Austria, which is facing a sharp rise in asylum applications, fears that lifting border controls with the two countries will further increase migrant arrivals. “This year, we recorded more than 100,000 illegal crossings of the Austrian border,” he explained.

The European Commission and the European Parliament are calling for Croatia, Romania and Bulgaria to join the vast free movement zone that includes 22 EU member states, Iceland, Liechtenstein, Norway and Switzerland, within which 400 million people they can travel freely, without internal border controls.

The inclusion of new countries, which must be decided unanimously by the member states, would have the effect of reducing the queue of cars at the borders of these countries and would give a boost to tourism.

In return, Schengen member states must exercise strict control over the zone’s external borders and commit to police cooperation in the fight against organized crime and terrorism.

Croatia of 3.9 million inhabitants, a member of the EU since 2013 and which will join the eurozone in January, is waiting for a positive response from the meeting of interior ministers.

Apart from Austria, the Netherlands is also opposed to Bulgaria’s accession to the Schengen area. Dutch Immigration Minister Erik van der Burgh explained that his country remains concerned about “corruption and human rights” in the country and is calling for a new Commission report on these areas.

“For us it will be yes for Croatia and yes for Romania,” he said.

Action Plan

But at the moment, the file of Romania of 19 million inhabitants is connected at a procedural level with the file of Bulgaria of 6.5 million inhabitants. The two former communist countries joined the European Union in 2007 and have been on the threshold of the Schengen zone for more than ten years.

The issue of enlargement is being put on the table at a time when illegal arrivals at the external borders of the European Union are on the rise, after falling during the pandemic.

The numbers are particularly high through the western Balkan route, where some 139,500 illegal arrivals have been detected since January, according to Frontex. The number is a far cry from 764,000 entries in 2015, amid the refugee crisis, but does not take into account the Ukrainian exodus.

The increase in arrivals through the western Balkans, mainly Serbia, has forced the European Union to present an action plan to limit the flow, as it recently did for the central Mediterranean route.

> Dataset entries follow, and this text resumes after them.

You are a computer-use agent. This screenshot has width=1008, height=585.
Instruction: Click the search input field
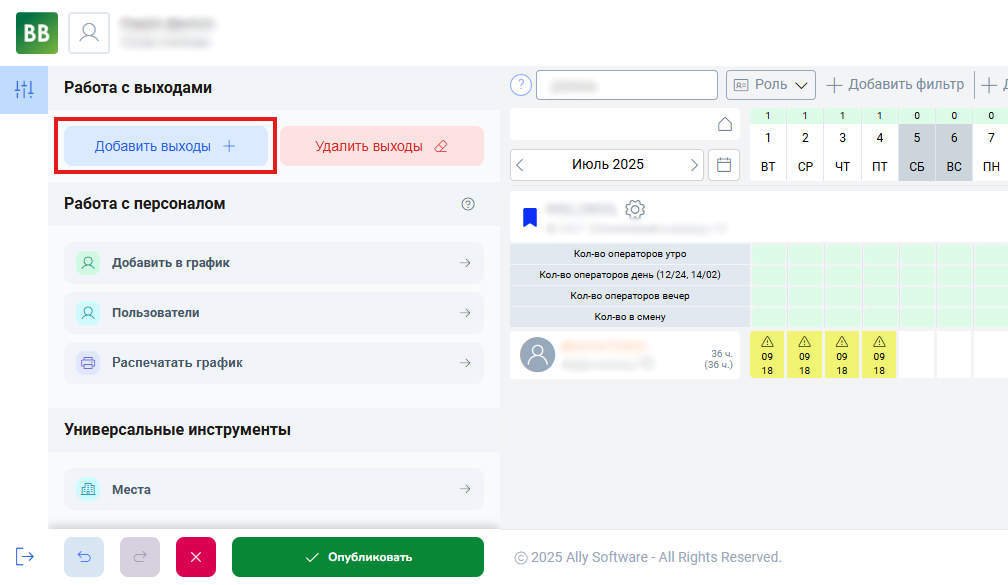coord(627,85)
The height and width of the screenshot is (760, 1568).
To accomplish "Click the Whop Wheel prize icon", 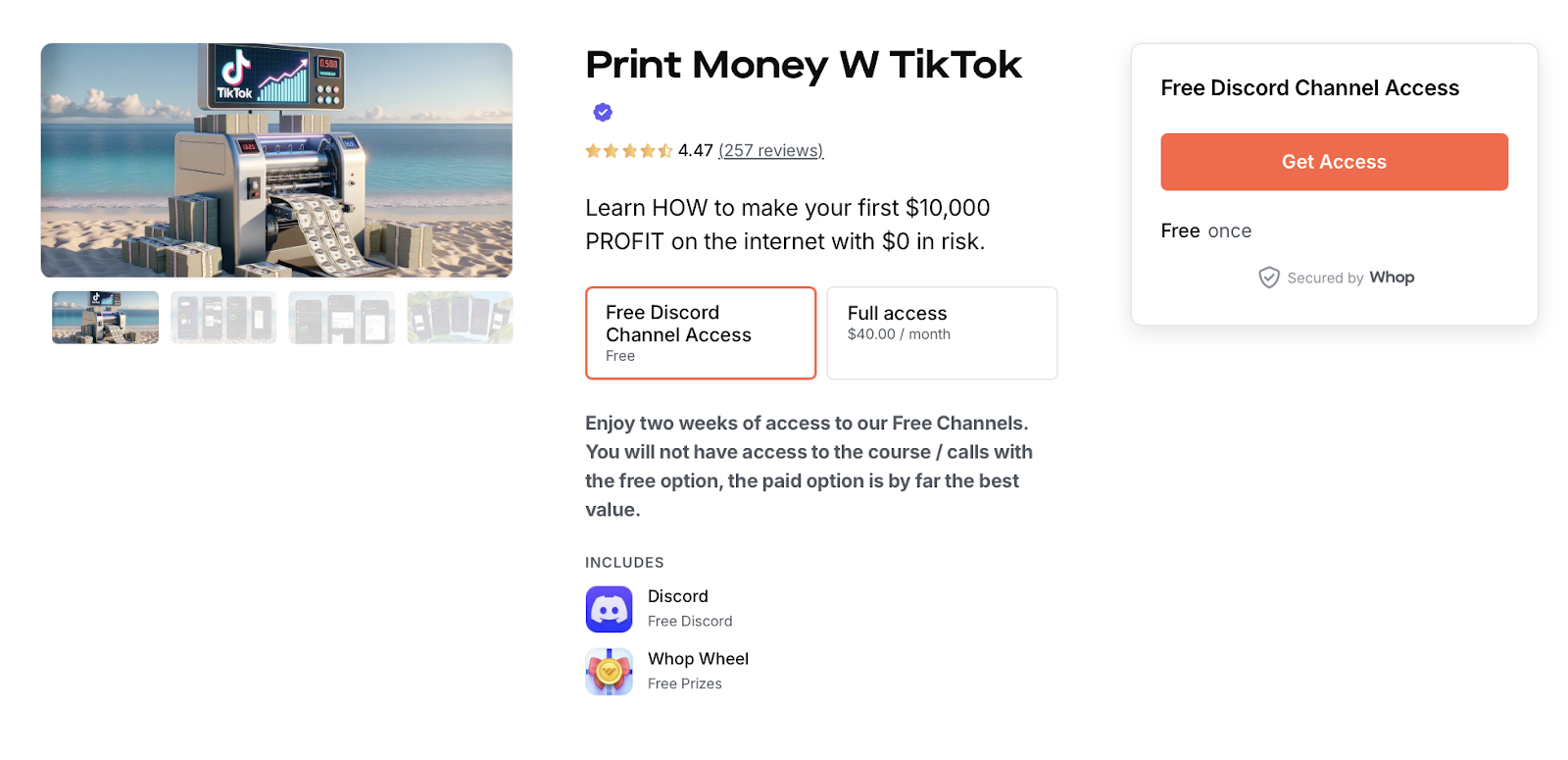I will pos(609,672).
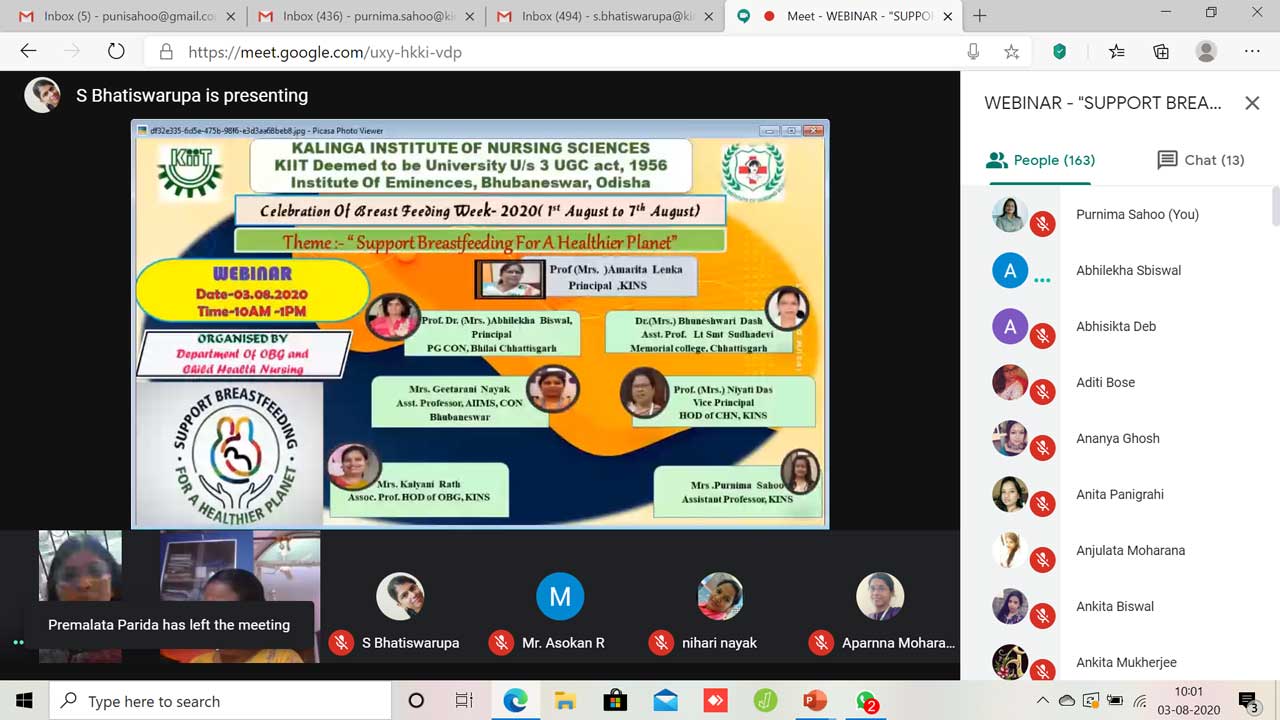The width and height of the screenshot is (1280, 720).
Task: Bookmark page with the star icon
Action: click(1011, 52)
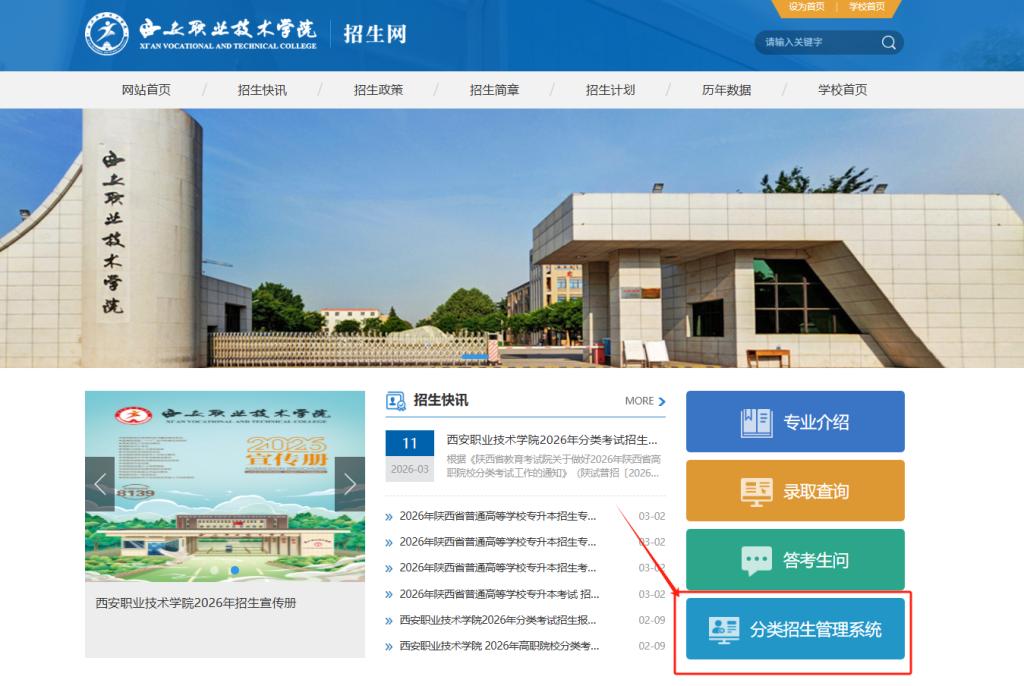The image size is (1024, 686).
Task: Click the 录取查询 monitor icon
Action: pos(756,491)
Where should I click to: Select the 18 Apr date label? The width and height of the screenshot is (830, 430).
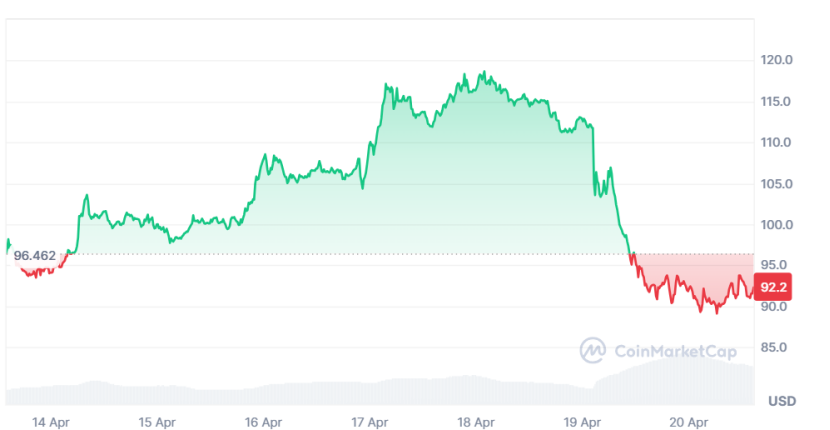[478, 422]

Brussels proposes, among other things, the deployment of Frontex not only at the borders of the Union with the Western Balkans, but also at the borders between the countries of the Western Balkans.

In contrast to Austria, France believes that the inclusion of Croatia, Romania and Bulgaria in the Schengen area would allow “better control of our borders” and containment through the Balkan route.

The three countries “have made a lot of efforts to control their borders,” French Interior Minister Gérald Darmanin said, echoing his German counterpart Nancy Fesser.

The two ministers met in the morning with their counterparts in the Netherlands, Belgium and Britain to strengthen their judicial cooperation and information exchanges to tackle trafficking networks.

Gérald Darmanin stated that “more than 1,100 arrests of traffickers have been made in France thanks mainly to the European information network last year”.

If the Mediterranean countries bearing the brunt of migrant arrivals systematically accuse the rest of the European Union of a lack of solidarity, countries such as Austria, Belgium, the Netherlands, Germany and France are protesting the arrivals of asylum seekers with whom they should be charged, in their opinion, with the countries of the European South.